DATA SHOWN |
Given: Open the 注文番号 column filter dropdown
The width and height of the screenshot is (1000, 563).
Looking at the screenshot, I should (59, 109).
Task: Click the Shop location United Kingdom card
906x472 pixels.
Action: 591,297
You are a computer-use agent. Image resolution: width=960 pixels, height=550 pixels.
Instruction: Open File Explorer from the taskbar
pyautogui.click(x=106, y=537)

...

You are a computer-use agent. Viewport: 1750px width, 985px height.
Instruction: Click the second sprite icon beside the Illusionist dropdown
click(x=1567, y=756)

YOUR ASSIGNMENT | Identify each line in the records above containing the word "computer"; copy those lines.

SOLUTION TO THE EXERCISE |
You are a computer-use agent. Image resolution: width=960 pixels, height=550 pixels.
You are a computer-use agent. Viewport: 1750px width, 985px height.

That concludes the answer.